4.4 Floating Installation Guidelines
• Sub-floor flatness is critical to the success of a floating floor installation. A flatness tolerance of 1/8" in a 10-foot radius is required for floating floor installation.
• 2n1 underlayment must not exceed 2mm in thickness and should be high density
• Follow underlayment manufacturer’s instructions for either a wood or concrete subfloor application. If concrete sub-floor, it may require the addition of a 6 mil poly film if the underlayment does not have a minimum of a 6 mil poly film attached. Do not tape seams of poly over wood subfloors.
• Minimum expansion space at all vertical surfaces is ½" (12.7 mm)
• Use adhesive such as Franklin's Titebond Tongue and Groove adhesive or similar product as recommended by your retailer/distributor
• Snap a working line parallel to the starting wall, allowing expansion space as specified above.
• Boards should be installed left to right with the tongue facing away from the wall. Install first three rows by applying a thin bead of glue in the groove on the side and end of each board.

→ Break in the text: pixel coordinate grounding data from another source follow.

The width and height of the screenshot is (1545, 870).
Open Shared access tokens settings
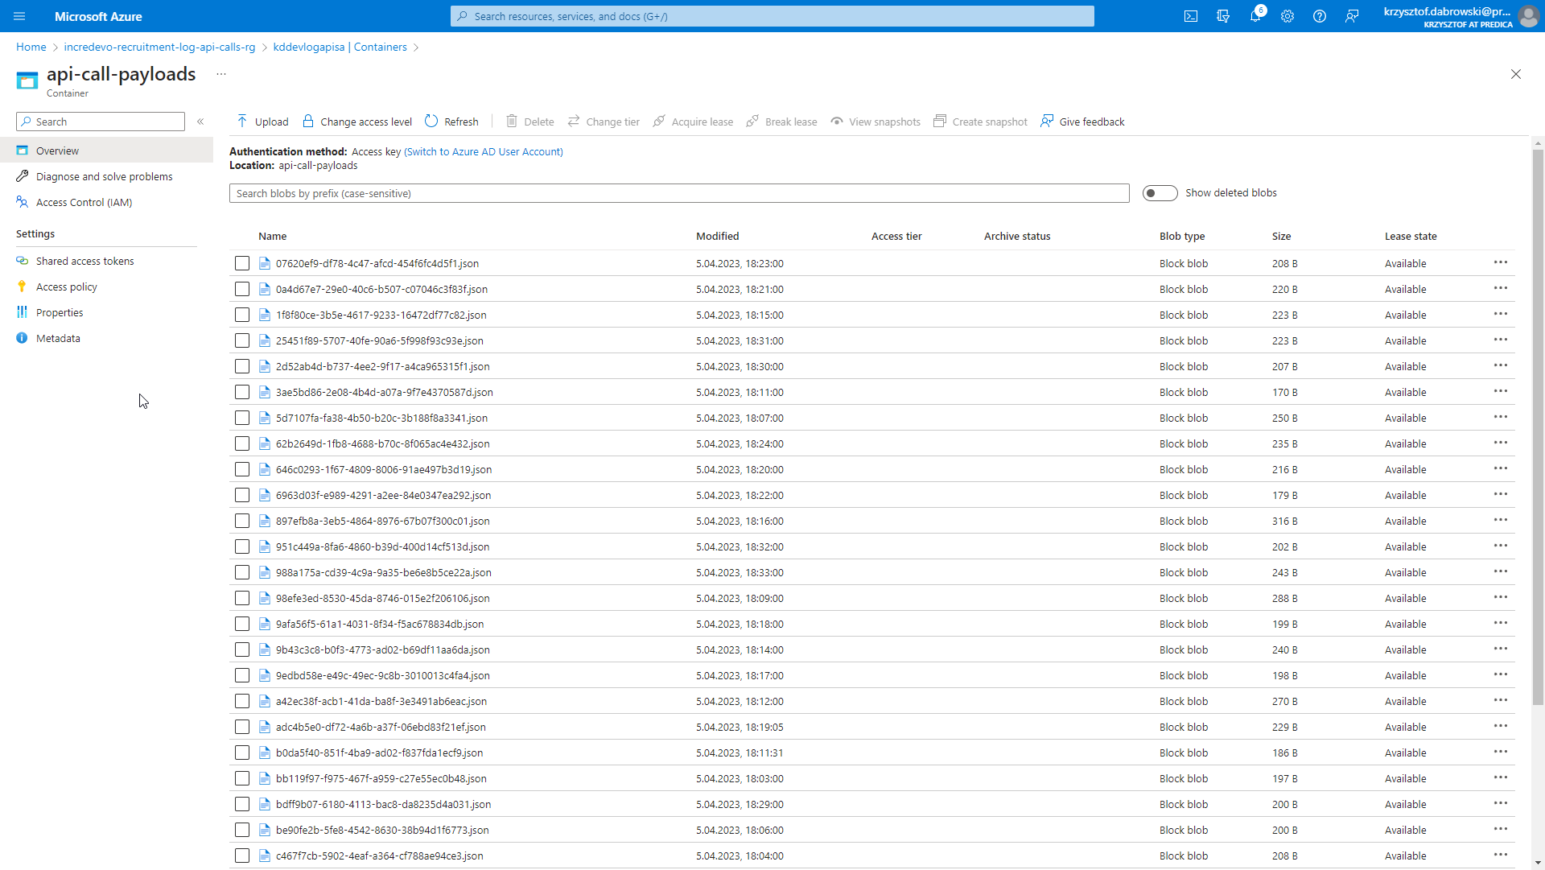pyautogui.click(x=84, y=261)
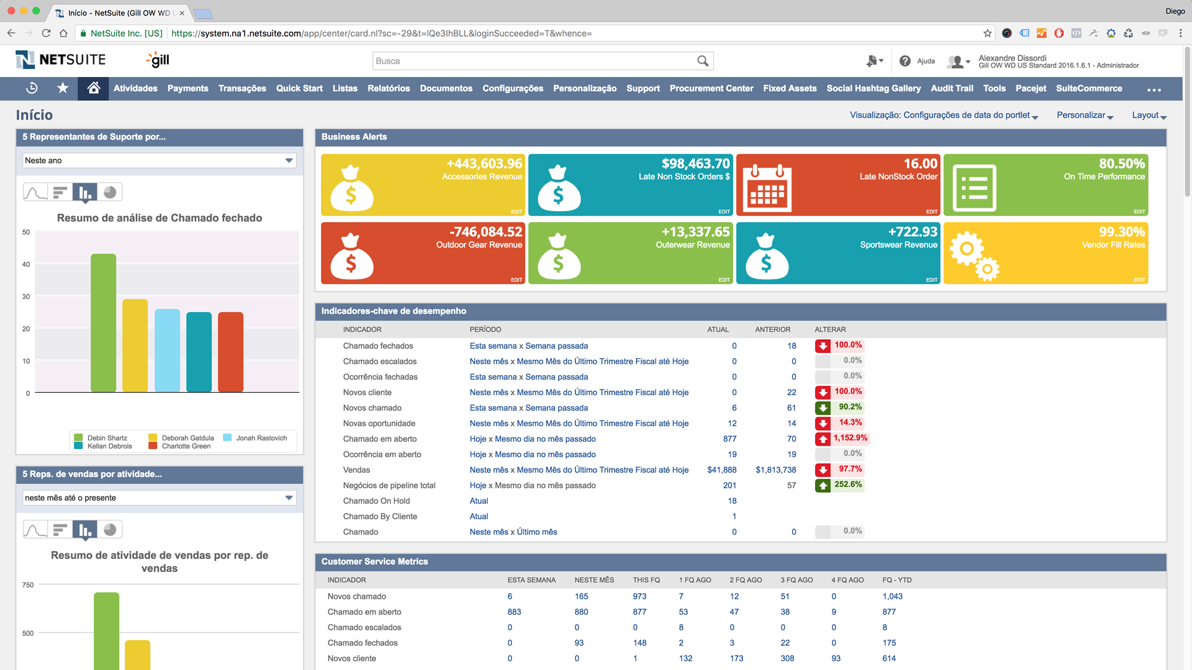Switch sales reps chart to horizontal bars
The width and height of the screenshot is (1192, 670).
point(60,530)
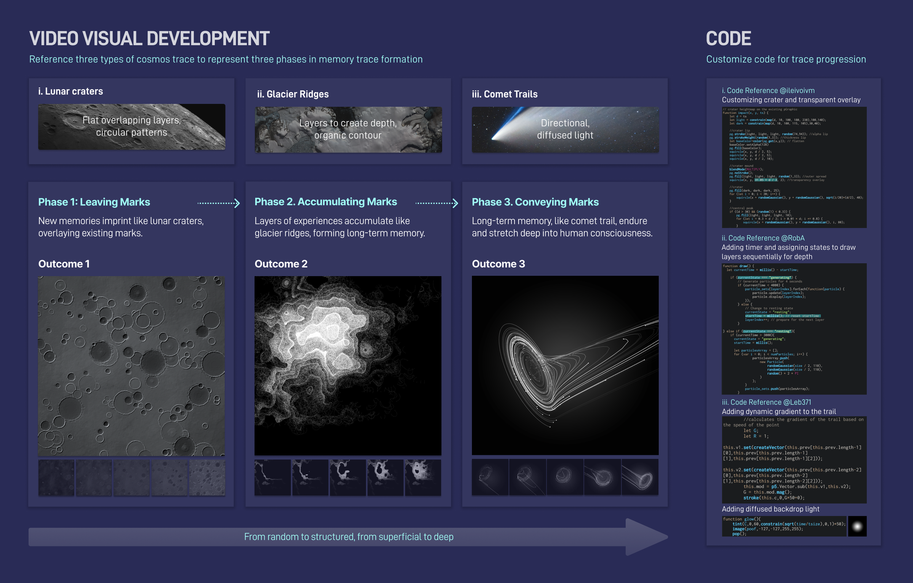Click the glow preview image beside glow code
This screenshot has height=583, width=913.
857,526
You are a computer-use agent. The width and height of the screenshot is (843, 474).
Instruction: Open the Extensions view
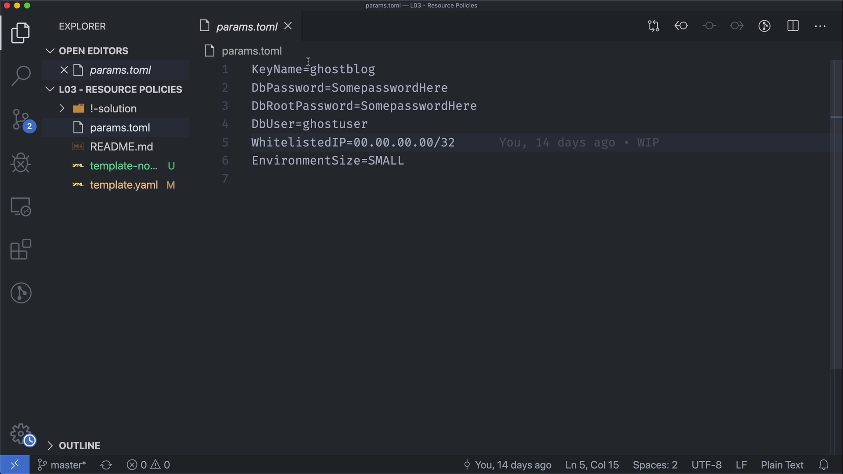(21, 250)
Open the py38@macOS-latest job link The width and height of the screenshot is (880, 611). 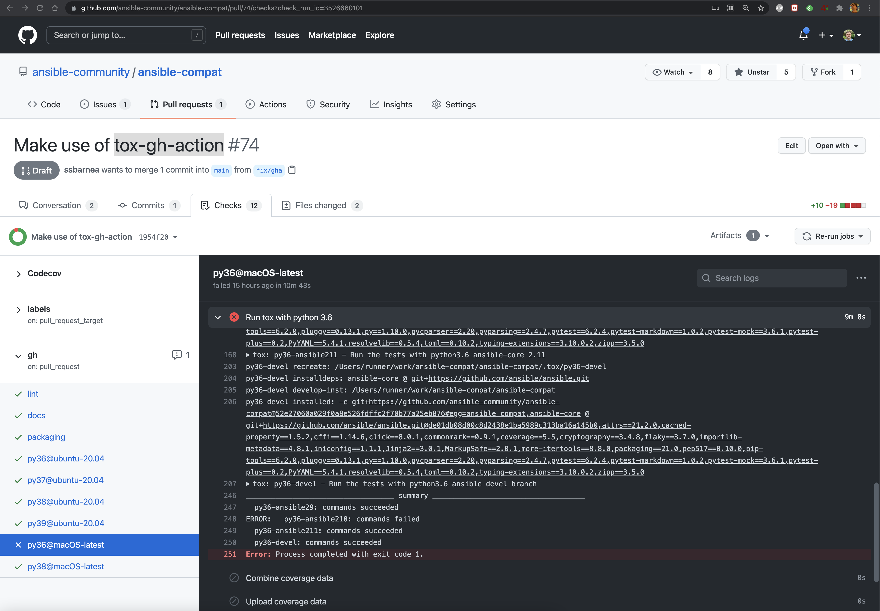pos(66,567)
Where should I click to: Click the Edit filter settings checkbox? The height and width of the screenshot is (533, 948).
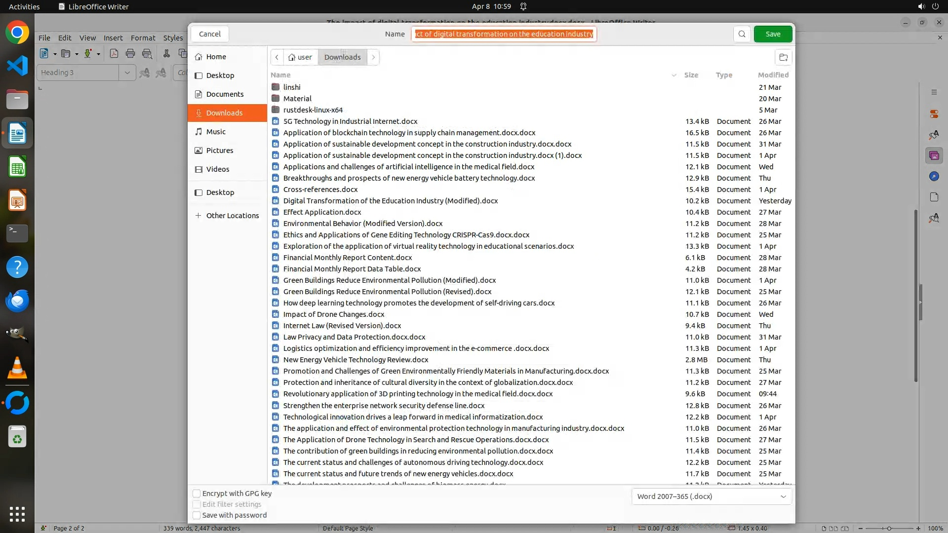(197, 504)
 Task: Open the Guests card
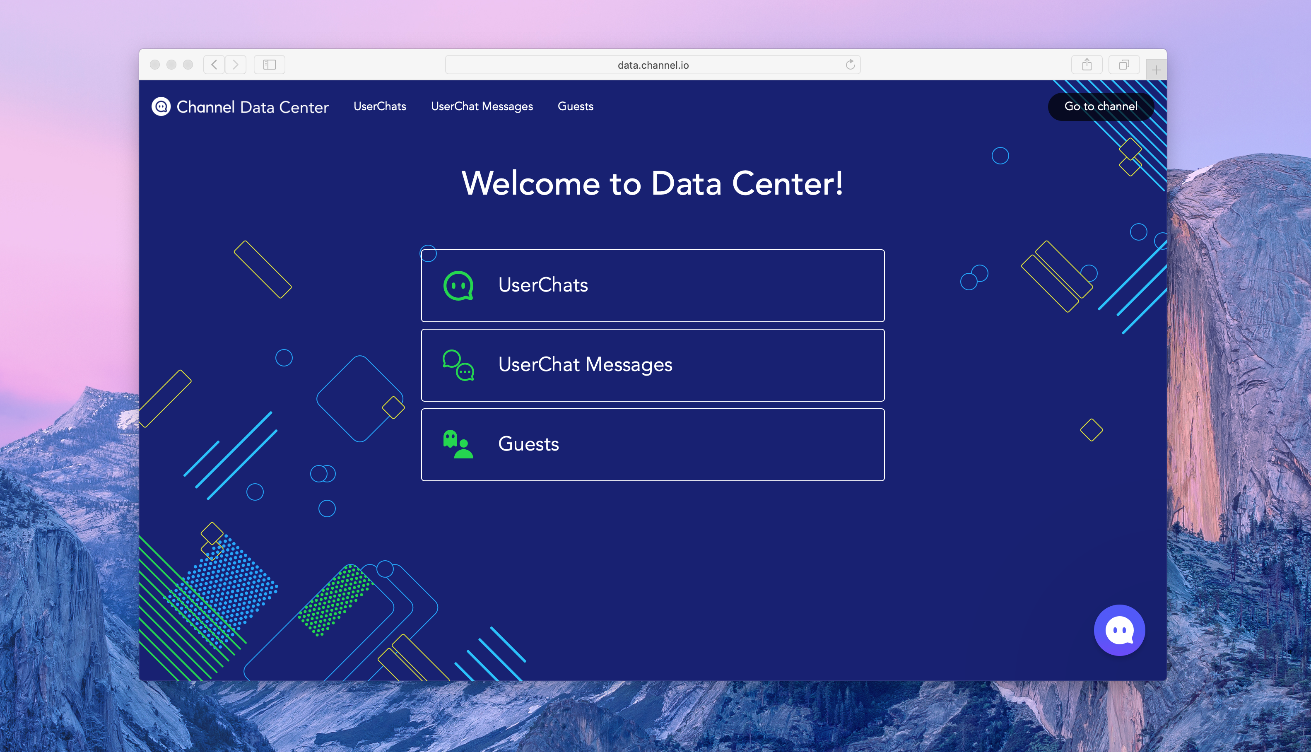pos(653,445)
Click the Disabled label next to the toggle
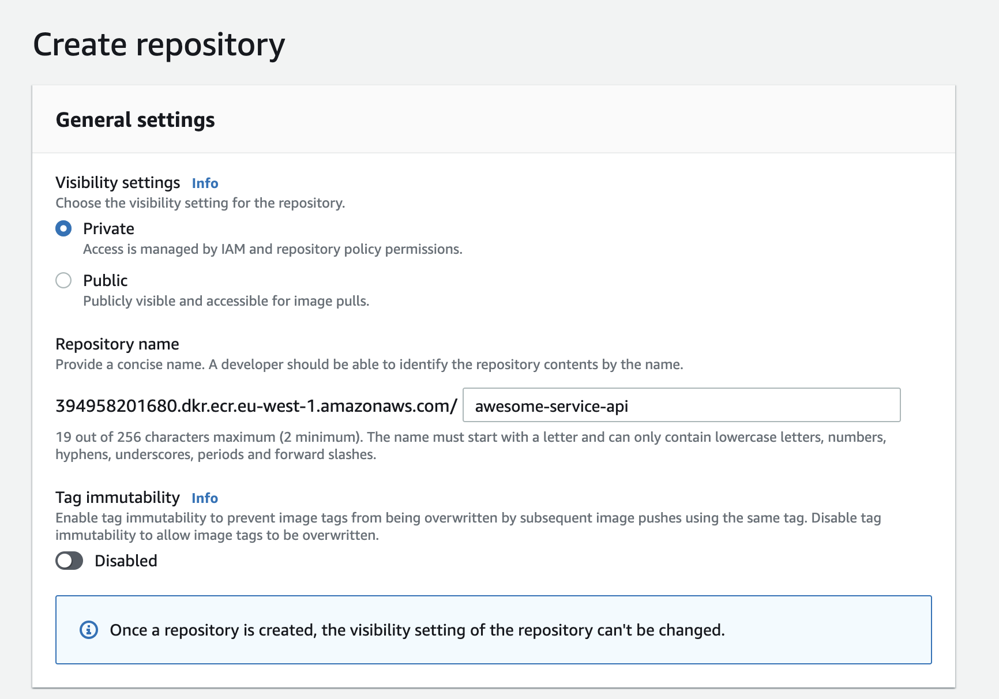This screenshot has width=999, height=699. click(x=126, y=560)
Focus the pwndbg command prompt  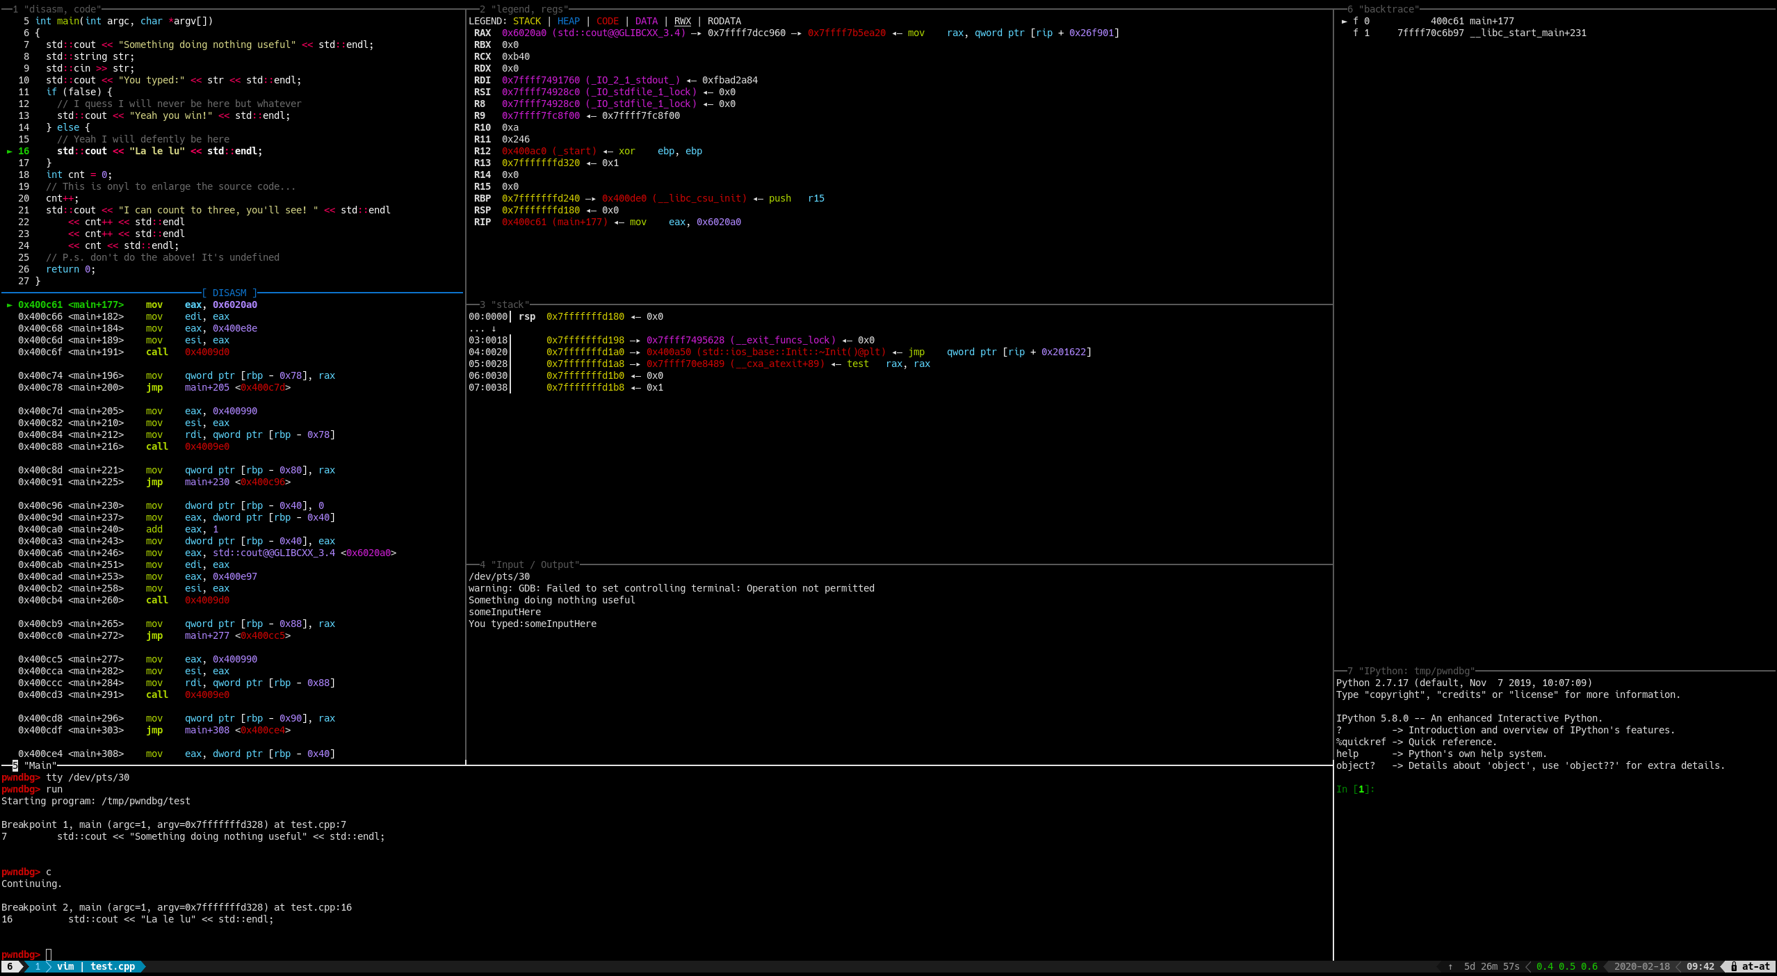coord(49,954)
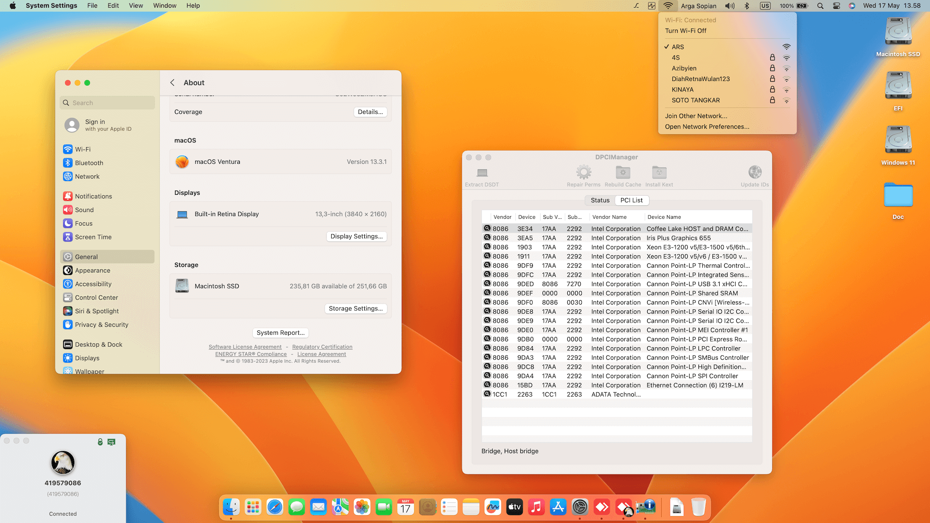The width and height of the screenshot is (930, 523).
Task: Click magnifier icon on Iris Plus Graphics row
Action: (x=487, y=238)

Press each board firmly together and lightly use a tapping block if necessary.
• Continue installation as above by applying a thin bead of glue in groove side and end groove of every board throughout installation
• Clean excess glue from between boards with a clean cotton cloth and water, frequently changing the water and rags to avoid a haze.
• Tape each board together at side and end seams using 3-M Blue Tape.
• Allow glue to set before continuing installation of subsequent rows.
• Continue the installation until finished. Distribute lengths, staggering end joints as recommended above. Stagger on the first three rows should be 16"s or greater: thereafter stagger planks a minimum of 6" s and avoid stair-stepping.
• Maximum span without a transition is recommended to be 40 ft in any direction. Additionally, it is recommended that transitions be installed at any doorway or opening 36 inches or less. Without the use of t-molds buckling of the floors or separation may occur at doorways
• Thoroughly clean, sweep, and vacuum installed floor and inspect the floor for scratches, gaps and other imperfections. Do not apply any tape directly to the installed flooring to hold down floor protection. The new floor can be used after 12-24 hours depending upon the allowed cure time of the adhesive.

– Check jobsite thoroughly for any adhesive residue left on flooring.
– Check to make sure all chips and nicks are properly colored.
– Check to insure all acceptable gaps are filled with like-colored putty.